Are you scrolling social media often, and following pages that really bring you down?  Are you around people that constantly gossip, or tease you in unloving and unhelpful ways?  Are you watching shows that are incredible downers, leaving you wallowing in despair and emptiness?  What kind of music do you listen to (the lyrics I mean, not the genre)?  Start to become aware and make active choices to take out the trash.  That is what this is, it’s trash.  It’s filling your mind with garbage and it’s derailing the work you are doing. 

You can take baby steps, or you can do a big purge.  I had to go through Instagram and un-follow anything and anyone that I felt was feeding me with thoughts that weren’t aligned with what I wanted.  I had to pay attention to things I had clung to as an identity, that were just ideas, helpful or not on their own.  For a while I deleted my Facebook app and I stopped watching TV shows that had doom and gloom or total downers.  I try to listen to self help books and podcasts in the morning and I try to read inspiring stories on my own and with my kids.  Feed yourself nourishing ideas that will spark more nourishing ideas and you’ll be amazed by the growth that you’ll experience.

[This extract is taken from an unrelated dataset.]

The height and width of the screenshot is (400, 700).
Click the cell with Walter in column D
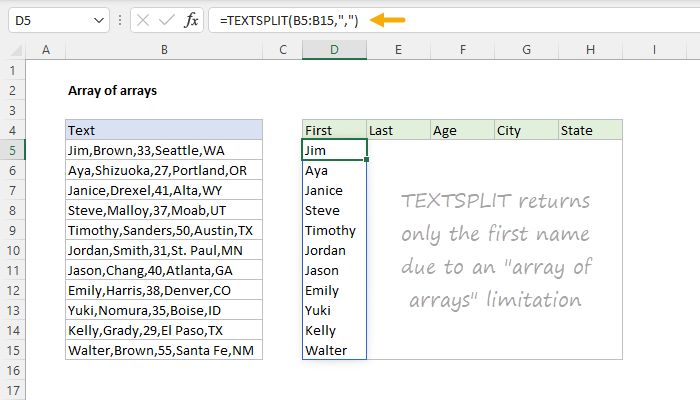click(x=334, y=350)
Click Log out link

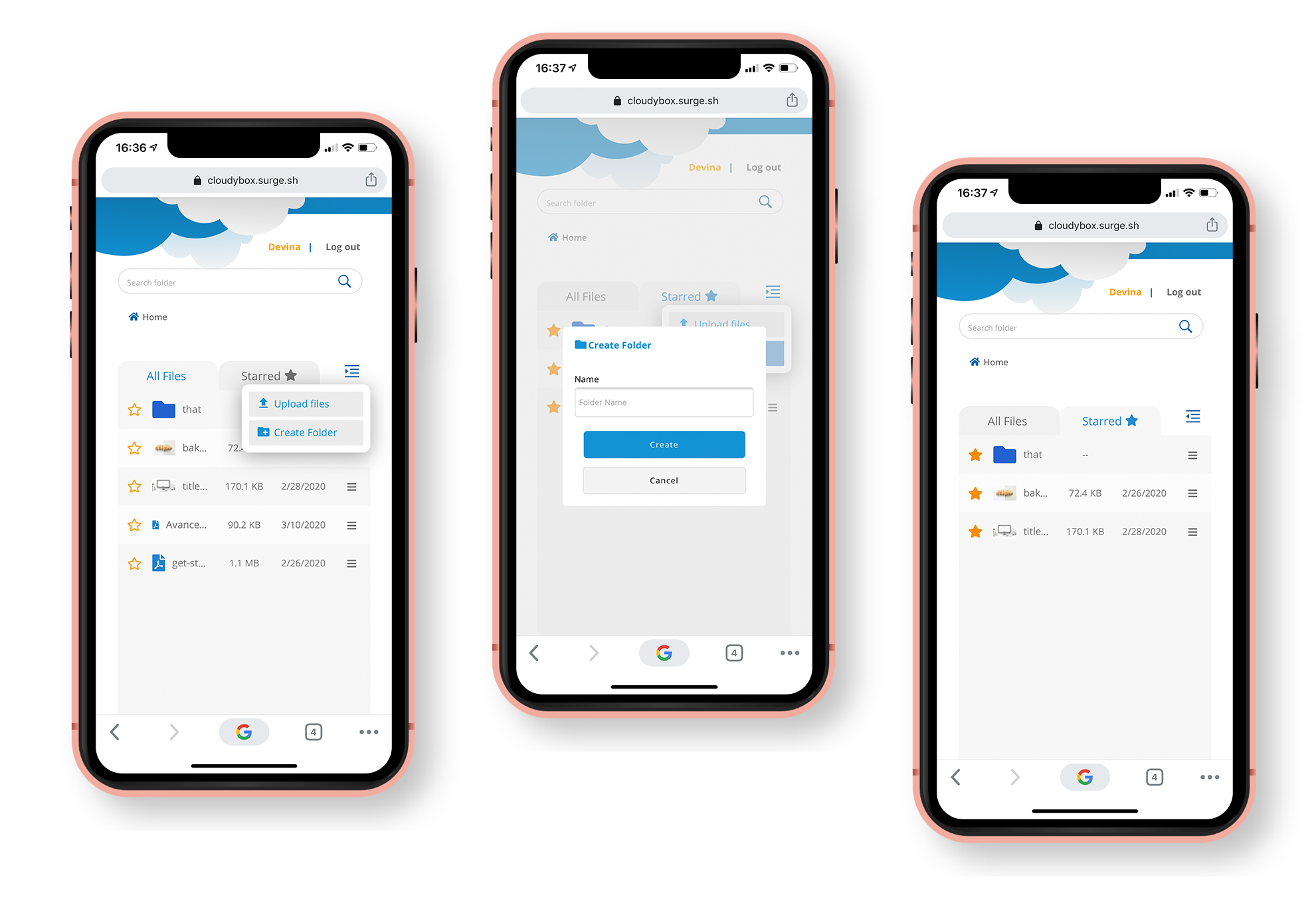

Take out a notebook or open up windows and write a list of things, people, books, ideas, shows that inspire you and fill you up emotionally.  When you’re with certain people, reading certain authors, or listening to specific podcasts, and you feel ready to take on the world… that’s your food.

Now write a list of things, people, ideas, shows, activities, etc., that drain you emotionally.  When you’re with said people, watching these shows, doing these activities, you leave feeling empty, afraid, alone and anxious.

These are both types of thought food.  Now actively choose the nourishing food and make conscious effort to take note whenever you are feeling drained or inspired so that you can mentally, or physically add to your lists here and then know that this awareness will feed your efforts to purge the foods that are leaving you drained, and fill your cup with foods that are satisfying your need for inspiration and encouragement.

You are not what you think, but you will be limited or empowered by what you think.  Pay attention to where you are limiting yourself, even if those are thoughts that freed you from an old limiting paradigm.  Be aware of the potential we as humans have to clinging to thoughts as identity because our brain is always anchoring them to a story, making sense of our world.  Make active choices to separate your identity from the things you do and how you are.  We have the freedom to choose what we believe.  That’s the incredible power of our human brains.  We are able to choose our world.  We should get to know how we work best, but be open and flexible to this being a fluid and ever-changing paradigm as well. 

Learn in what areas that you excel, try to figure out why.  Learn in what areas you struggle, and try to figure out why.  But know that you can and will continue to grow and change; and allow seeds of opportunity to grow in the areas where you would least expect.  This is work of vital importance sunshine, and I’m so honored to be a part of this journey with you.